[Action item] Please print the entries below exactly, from the line with "Image resolution: width=1984" through the line with "You are a computer-use agent. The", including both of those lines and leaving out all others.

[Supplied material]
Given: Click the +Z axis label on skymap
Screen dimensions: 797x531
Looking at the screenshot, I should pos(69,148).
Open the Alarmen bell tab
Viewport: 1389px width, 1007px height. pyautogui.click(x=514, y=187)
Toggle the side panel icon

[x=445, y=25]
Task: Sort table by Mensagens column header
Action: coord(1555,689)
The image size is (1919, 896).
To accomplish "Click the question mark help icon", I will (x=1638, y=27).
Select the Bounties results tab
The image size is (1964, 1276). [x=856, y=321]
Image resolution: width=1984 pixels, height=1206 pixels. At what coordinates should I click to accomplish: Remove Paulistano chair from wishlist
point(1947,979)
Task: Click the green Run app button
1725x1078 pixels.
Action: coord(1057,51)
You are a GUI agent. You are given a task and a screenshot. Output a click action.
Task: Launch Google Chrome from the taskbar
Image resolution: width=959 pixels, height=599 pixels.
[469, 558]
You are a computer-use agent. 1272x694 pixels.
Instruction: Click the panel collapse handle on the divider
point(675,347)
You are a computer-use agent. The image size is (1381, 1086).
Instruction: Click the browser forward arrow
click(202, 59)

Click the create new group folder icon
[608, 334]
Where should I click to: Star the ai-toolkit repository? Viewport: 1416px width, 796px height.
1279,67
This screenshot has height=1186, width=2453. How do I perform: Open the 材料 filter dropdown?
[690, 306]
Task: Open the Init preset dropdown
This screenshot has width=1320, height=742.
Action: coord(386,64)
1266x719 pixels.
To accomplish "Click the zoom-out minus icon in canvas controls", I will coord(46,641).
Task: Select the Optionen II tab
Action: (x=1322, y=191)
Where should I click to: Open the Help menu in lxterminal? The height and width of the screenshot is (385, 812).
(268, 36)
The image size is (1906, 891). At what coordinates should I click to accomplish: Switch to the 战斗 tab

[Solution to the exercise]
Image resolution: width=1984 pixels, height=1206 pixels. At what coordinates should I click to accomplish: Remove Paulistano chair from wishlist
point(1947,979)
Task: Click the green Run app button
1725x1078 pixels.
Action: coord(1057,51)
You are a GUI agent. You are given a task and a screenshot. Output a click action.
Task: Launch Google Chrome from the taskbar
Image resolution: width=959 pixels, height=599 pixels.
[469, 558]
You are a computer-use agent. 1272x694 pixels.
Instruction: Click the panel collapse handle on the divider
point(675,347)
You are a computer-use agent. The image size is (1381, 1086).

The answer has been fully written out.